Ultra-soft magnetic properties of two phase nanocrystalline (Fe0.8Co0.2)75.3Cu1Nb3Si13.5B9 alloy

Abstract

Amorphous ribbon of composition (Fe0.8Co0.2)73.5Cu1Nb3Si13.5B9 was prepared by rapid quenching method at wheel speed of 25 m/s in an Ar atmosphere. The alloy has been annealed in a controlled way in the temperature range of 400-700°C for 30 minutes. Crystallization onset temperature for FeCo(Si) phase was found 525ºC from Differential Thermal Analysis Experiment and from the obtained data, the activation energy was calculated to be 3.11eV. Amorphosity of the ribbon and nanocrystalline state was evaluated by X-ray diffraction. In the optimized annealing condition the grain size has been obtained in the range of 2-26 nm. Temperature and frequency dependence of permeability of amorphous and devitrified toroid shaped samples have been measured. The low frequency value of m¢ increases with the increase of annealing temperature up to 550°C. Very low value of relative loss factor of the order of about 10-2 has been observed at this annealing temperature.
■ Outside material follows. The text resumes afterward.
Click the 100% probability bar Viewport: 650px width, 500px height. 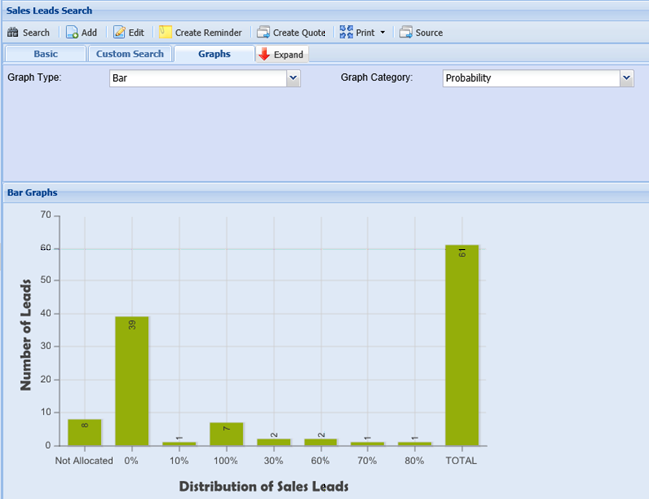226,434
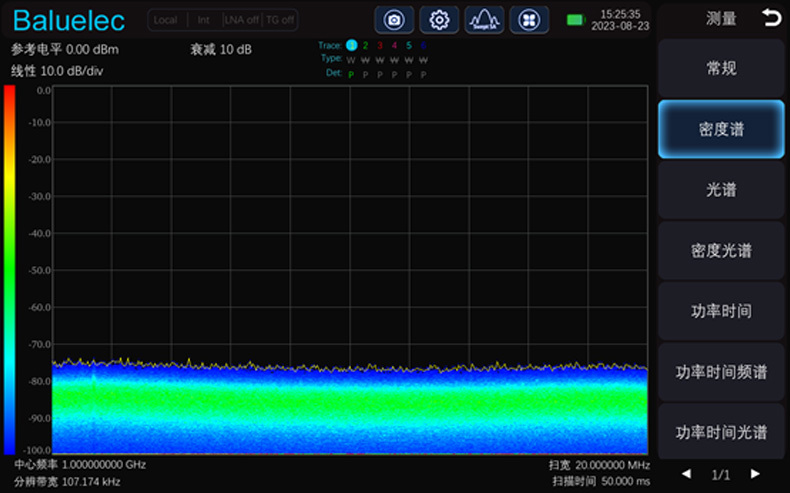Toggle the TG off indicator
This screenshot has width=790, height=493.
click(279, 20)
It is notable that the addition of Co has significant effects on enhancement of Curie temperature. In the as-prepared condition the Curie temperature has been found to be 421°C, which is quite high compared to the Curie temperature of conventional FINEMET (i.e. sample without Co), which is about 354°C. Enhancement of Curie temperature occurs with increasing annealing temperature up to 475°C. As the nanocrystalline phase appeared, it was found that at and above the crystallization temperature, the Curie temperature of the residual amorphous phase gradually decreases with the increase of annealing temperature. This is because the amorphous matrix is depleted with Fe and relative amount of Nb in the amourphous matrix increases, which weakens the exchange interaction resulting in reduction of Curie temperature.